Confusing And Conflicting Policy Statements From The U.K. SFO

Monday, May 12th, 2014

As the United Kingdom settles into the Bribery Act and enters the “facade” era of enforcement (see here for the prior post), it is difficult to reconcile the confusing and conflicting statements from Serious Fraud Office officials.

For instance, in this recent speech by Alun Milford (SFO General Counsel) titled “Corporate Criminal Liability and Deferred Prosecution Agreements” he states:

“Whatever the offence under investigation, there can be no prosecution unless the two stage test set out in the Code for Crown Prosecutors is met. First, there must be sufficient evidence for a realistic prospect of conviction. If there is not, then that is the end of the matter.”

This is inconsistent with what the SFO previously said when it rolled out its Code of Practice relevant to DPAs.  In defending adoption of the “lower evidential test” in the Code of Practice and addressing concerns that this standard “was so easily satisfied as to have very little substance,” the SFO’s response was, in pertinent part, as follows.

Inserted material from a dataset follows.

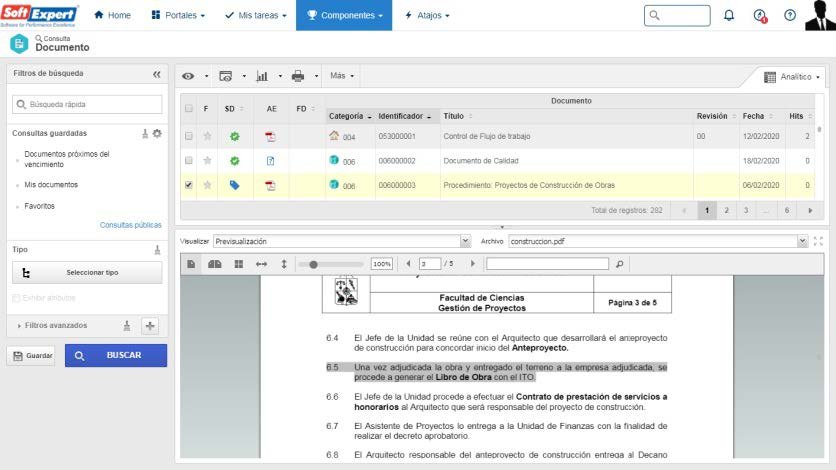Click the BUSCAR button

[x=116, y=355]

“One of the principal purposes of DPAs is to bring a resolution to cases of corporate criminality more quickly. [...] If a prosecutor had to be satisfied that the evidence against an organization was sufficient to meet the Full Code Test (“Prosecutors must be satisfied that there is sufficient evidence to provide a realistic prospect of conviction against each suspect on each charge”) without the alternative of the ‘lower’ evidential test before considering whether a DPA was in the public interest, a key purpose of DPAs, as was the express intention of parliament, would become redundant. In order to achieve one of parliament’s key intentions in legislating for the introduction of DPAs a ‘lower’ evidential test is necessary.”

“Satisfaction of the Full Code Test, particularly in view of the well documented difficulties in proving corporate liability, would in most circumstances require a complete an full scale investigation, sometimes spanning many jurisdictions, which inevitably is time consuming and expensive. It is not intended for there to be such an investigation before a DPA is entered into.”

It is also difficult to square the above previous SFO statement – “it is not intended for there to be such a [full scale] investigation before a DPA is entered into” with the following statement from Milford’s recent speech regarding self-reporting:

“It is clear that we cannot accept such [self] reports at face value, especially where the company denies any wrongdoing on its part. [Note:  Query why a company would self-report if it denies any wrongdoing on its part - but that is separate issue]

Even in the case of a self-report, we will need to conduct our own, independent investigation into the extent of the wrongdoing not least because, if on initial review the case seemed right in principle for a DPA disposal, we would need to satisfy ourselves and possibly also a judge that the extent of what was reported was accurate. If, on embarking on our investigation, we find evidence trails disturbed, witnesses tipped off and their first accounts denied us, then we will find it hard to regard the company’s conduct in the preparation of the report as anything other than unhelpful, not least as we will in all probability have identified key individuals within the company as suspects who we might wish to prosecute.”

When law enforcement agencies create alternate realities with different standards and procedures – none of which have historical grounding in rule of law principles – the end result is confusing and conflicting policy statements.

That is exactly what is occurring at the present as the U.K. prepares to enter the “facade” era.